Того обновления, о каком любили вспоминать люди 1840-х годов, слушавшие в Москве Грановского и его сверстников, мы не испытывали. Разумеется, это было ново после гимназии; мы слушали лекции, а не заучивали только параграфы учебников; но университет не захватывал, да и свободного времени у нас на первом курсе было слишком много. Вряд ли среди нас и на других факультетах водились юноши с совершенно определенными, высшими запросами. Лучшие тогдашние студенты были не больше, как старательные ученики, редко шедшие дальше записывания лекций и чтения тех скудных пособий, какие тогда существовали на русском языке.

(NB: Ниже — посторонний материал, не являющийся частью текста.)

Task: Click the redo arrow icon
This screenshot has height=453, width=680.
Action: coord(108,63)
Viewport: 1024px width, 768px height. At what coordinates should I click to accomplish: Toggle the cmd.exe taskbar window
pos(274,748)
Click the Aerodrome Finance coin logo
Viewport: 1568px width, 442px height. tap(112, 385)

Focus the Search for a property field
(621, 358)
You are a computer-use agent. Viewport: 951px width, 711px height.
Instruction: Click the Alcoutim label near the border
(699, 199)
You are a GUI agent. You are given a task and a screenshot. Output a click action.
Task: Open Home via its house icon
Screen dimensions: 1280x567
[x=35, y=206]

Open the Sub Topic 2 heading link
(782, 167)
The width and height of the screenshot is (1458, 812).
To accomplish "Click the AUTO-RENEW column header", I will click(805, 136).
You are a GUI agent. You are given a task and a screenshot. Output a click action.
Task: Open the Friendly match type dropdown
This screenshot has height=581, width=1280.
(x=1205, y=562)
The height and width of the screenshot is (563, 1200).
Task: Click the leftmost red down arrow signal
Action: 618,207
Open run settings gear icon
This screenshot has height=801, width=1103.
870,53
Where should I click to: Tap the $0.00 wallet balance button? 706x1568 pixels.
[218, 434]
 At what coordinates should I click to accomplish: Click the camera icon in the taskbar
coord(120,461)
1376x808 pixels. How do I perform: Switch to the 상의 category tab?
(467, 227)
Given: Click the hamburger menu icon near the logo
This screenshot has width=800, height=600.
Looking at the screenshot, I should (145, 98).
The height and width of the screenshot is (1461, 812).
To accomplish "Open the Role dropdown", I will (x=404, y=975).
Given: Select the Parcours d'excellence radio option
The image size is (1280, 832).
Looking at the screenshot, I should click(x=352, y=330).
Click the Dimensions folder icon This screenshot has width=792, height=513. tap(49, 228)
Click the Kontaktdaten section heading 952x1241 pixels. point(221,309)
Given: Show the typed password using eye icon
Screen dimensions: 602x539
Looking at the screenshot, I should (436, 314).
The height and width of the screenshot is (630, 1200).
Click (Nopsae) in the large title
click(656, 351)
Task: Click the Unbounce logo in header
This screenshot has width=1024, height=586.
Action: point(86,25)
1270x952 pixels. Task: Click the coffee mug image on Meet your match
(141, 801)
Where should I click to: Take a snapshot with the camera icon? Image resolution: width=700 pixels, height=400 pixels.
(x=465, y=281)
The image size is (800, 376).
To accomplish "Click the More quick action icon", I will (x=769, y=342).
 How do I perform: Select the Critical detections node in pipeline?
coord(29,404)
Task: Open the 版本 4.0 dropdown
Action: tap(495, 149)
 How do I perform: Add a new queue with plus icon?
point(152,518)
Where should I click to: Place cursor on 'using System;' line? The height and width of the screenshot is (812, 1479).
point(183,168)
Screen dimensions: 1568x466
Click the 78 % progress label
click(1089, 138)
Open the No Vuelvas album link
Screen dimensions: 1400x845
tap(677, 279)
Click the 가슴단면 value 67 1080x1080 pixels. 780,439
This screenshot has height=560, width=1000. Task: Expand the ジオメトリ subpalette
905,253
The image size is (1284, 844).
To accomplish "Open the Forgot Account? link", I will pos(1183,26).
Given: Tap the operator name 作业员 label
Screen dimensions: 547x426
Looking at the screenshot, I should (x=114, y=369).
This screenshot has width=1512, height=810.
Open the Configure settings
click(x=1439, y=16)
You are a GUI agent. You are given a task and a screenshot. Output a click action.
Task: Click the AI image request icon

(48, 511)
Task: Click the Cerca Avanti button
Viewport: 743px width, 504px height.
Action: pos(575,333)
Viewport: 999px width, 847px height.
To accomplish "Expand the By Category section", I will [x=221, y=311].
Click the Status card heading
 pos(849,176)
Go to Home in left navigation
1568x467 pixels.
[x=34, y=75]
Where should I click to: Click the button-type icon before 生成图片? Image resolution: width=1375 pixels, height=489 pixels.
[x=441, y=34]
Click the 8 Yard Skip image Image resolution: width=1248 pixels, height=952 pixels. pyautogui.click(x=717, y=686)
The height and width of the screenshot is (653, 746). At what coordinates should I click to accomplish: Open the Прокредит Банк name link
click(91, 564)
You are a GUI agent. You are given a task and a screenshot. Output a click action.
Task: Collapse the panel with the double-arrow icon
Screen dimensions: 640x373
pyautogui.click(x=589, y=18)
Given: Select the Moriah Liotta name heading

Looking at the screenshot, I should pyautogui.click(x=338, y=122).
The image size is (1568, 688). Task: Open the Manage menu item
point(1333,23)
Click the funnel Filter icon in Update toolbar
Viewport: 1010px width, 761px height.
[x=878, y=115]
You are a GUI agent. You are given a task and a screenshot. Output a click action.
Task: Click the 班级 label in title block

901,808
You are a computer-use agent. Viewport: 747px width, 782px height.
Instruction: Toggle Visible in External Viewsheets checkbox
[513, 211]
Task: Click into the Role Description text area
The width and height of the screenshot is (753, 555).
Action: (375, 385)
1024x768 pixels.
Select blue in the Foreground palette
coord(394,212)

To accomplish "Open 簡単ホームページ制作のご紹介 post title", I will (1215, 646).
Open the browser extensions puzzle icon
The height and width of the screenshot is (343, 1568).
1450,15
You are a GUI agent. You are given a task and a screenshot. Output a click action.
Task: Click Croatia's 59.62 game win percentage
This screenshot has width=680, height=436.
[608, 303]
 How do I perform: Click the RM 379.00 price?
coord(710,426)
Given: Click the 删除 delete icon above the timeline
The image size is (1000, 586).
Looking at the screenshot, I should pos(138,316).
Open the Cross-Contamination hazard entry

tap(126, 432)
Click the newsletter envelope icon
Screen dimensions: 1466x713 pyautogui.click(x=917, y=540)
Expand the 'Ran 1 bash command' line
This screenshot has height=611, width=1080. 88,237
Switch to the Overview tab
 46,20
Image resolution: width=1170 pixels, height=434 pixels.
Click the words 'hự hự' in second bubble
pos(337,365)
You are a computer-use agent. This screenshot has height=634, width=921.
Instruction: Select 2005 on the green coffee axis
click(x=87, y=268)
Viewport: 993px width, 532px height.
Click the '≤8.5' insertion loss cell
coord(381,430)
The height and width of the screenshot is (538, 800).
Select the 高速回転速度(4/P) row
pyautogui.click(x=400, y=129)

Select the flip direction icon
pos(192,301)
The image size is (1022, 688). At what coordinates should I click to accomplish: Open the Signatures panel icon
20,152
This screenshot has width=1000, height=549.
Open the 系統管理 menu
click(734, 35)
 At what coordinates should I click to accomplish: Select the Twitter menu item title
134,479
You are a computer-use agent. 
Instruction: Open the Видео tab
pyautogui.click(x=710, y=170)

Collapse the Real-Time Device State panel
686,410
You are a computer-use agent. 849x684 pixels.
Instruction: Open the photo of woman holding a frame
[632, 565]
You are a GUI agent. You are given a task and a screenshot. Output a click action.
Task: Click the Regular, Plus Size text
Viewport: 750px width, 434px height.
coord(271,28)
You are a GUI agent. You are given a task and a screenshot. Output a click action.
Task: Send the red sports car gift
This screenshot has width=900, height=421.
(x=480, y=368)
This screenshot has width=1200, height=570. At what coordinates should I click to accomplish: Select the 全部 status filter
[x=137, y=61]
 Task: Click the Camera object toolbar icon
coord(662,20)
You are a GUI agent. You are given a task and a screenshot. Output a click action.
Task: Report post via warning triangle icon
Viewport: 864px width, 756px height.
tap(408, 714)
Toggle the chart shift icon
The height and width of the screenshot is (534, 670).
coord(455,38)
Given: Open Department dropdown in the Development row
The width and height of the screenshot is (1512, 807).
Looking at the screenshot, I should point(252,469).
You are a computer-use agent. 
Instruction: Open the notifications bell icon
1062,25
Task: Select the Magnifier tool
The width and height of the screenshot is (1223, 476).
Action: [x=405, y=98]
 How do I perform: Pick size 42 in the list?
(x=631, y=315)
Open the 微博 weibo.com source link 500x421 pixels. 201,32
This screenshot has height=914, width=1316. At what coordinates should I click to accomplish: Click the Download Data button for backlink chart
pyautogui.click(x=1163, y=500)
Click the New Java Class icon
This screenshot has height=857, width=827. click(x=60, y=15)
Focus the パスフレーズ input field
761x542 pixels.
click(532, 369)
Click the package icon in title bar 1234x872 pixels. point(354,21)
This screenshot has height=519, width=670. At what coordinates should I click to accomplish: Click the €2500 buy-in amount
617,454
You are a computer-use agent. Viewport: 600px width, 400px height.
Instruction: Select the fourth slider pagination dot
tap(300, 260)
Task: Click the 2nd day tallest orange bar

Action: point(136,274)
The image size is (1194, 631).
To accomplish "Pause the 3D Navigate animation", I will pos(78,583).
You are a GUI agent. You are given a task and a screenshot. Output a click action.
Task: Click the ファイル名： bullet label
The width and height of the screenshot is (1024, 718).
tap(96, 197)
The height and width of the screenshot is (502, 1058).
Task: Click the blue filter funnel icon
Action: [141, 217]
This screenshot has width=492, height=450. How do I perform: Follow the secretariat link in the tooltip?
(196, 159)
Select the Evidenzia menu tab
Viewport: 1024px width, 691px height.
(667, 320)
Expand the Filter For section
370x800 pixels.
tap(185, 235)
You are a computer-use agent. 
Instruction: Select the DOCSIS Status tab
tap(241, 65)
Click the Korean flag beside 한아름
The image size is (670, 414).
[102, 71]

По некоторым наукам, например хотя бы по химии, вся литература пособий сводилась к учебникам Гессе и француза Реньо, и то только по неорганической химии. Языки знал один на тридцать человек, да и то вряд ли. Того, что теперь называют «семинариями», писания рефератов и прений и в заводе не было» (18; 96–97, 109).
И во второй половине XIX в. в некоторой своей части университетская профессура не отвечала требованиям науки: «Надо сказать, прежде всего, о Московском университете моего времени, как известно, стоявшем тогда столь высоко, как, очевидно, ни в одном периоде его существования стоять ему не доводилось… – писал Н. П. Кондаков. – На самом деле Московский университет и в мое время в среде своей профессуры представлял много такой ветоши, что, конечно, ни один иностранный университет не потерпел бы в своих стенах» (90; 68). Слушавший Ф. И. Буслаева, которому он буквально поклонялся, Н П. Леонтьева, С. М. Соловьева (ему, он, правда, отказал в лекторском таланте), Кондаков заканчивает свои воспоминания о профессорах университета так: «Мало кого можно помянуть из них добрым словом». Конечно, академик Кондаков, сам впоследствии профессор Новороссийского, а затем Санкт-Петербургского университетов, должен был с высоты своего опыта оценивать профессуру довольно строго, так что под его пером и такие ученые, как О. М. Бодянский или П. Д. Юркевич, оказываются не на высоте педагогического поприща. По его словам, у блестящего знатока философских систем Юркевича лекции из всего курса записывали только двое – он и В. О. Ключевский. Это – в Москве! Что касается Новороссийского (Одесского) университета, то здесь Кондаков отметил только известного филолога, впоследствии академика И. В. Ягича.